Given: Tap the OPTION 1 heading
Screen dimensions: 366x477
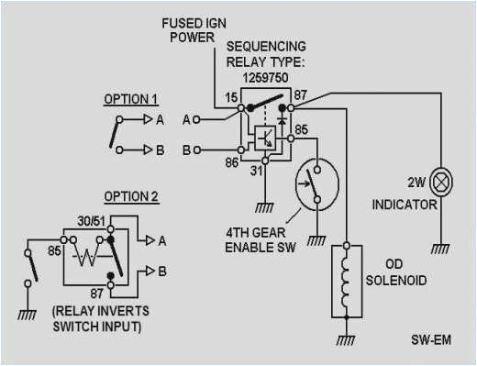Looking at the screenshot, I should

---

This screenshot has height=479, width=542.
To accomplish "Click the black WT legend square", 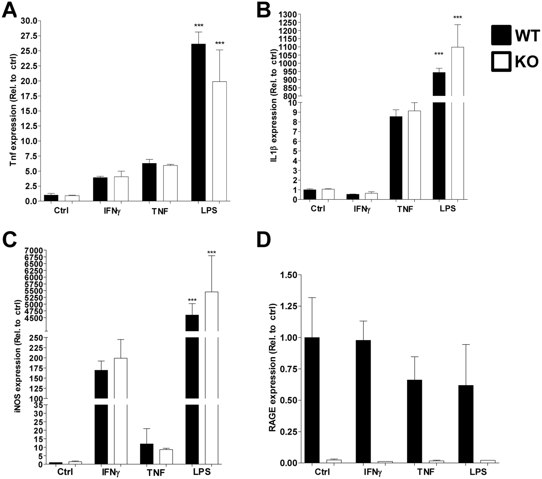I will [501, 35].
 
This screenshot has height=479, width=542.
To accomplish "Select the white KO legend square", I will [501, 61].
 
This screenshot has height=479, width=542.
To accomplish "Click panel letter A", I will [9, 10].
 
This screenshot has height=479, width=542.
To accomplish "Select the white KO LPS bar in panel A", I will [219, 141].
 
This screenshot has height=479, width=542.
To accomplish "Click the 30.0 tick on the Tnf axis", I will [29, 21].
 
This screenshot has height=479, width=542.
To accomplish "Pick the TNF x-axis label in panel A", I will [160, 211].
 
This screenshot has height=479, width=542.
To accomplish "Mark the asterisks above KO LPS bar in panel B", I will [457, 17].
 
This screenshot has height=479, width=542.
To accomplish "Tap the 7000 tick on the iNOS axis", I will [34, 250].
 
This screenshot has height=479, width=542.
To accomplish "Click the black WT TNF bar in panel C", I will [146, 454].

---

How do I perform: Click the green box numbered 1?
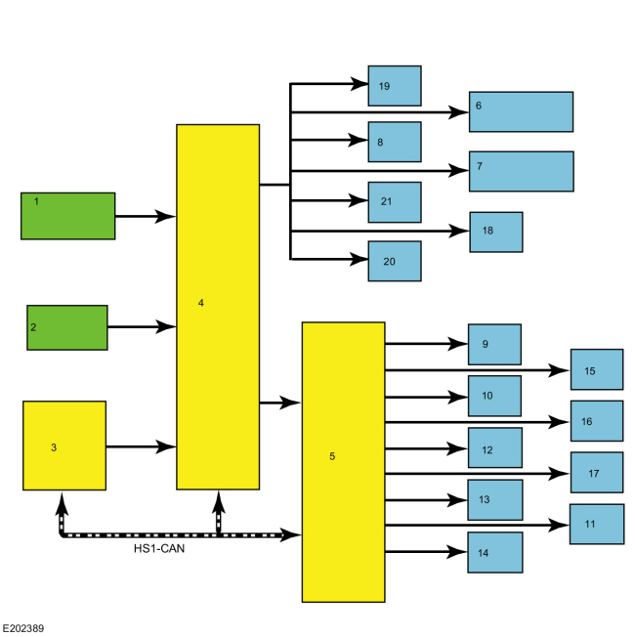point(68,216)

---

PROBLEM DETAILS | Pick out every row above that contains the string "Select" and copy each one. Case matters.

RESPONSE |
To accomplish "Select the white KO legend square", I will [501, 61].
To accomplish "Select the white KO LPS bar in panel A", I will [219, 141].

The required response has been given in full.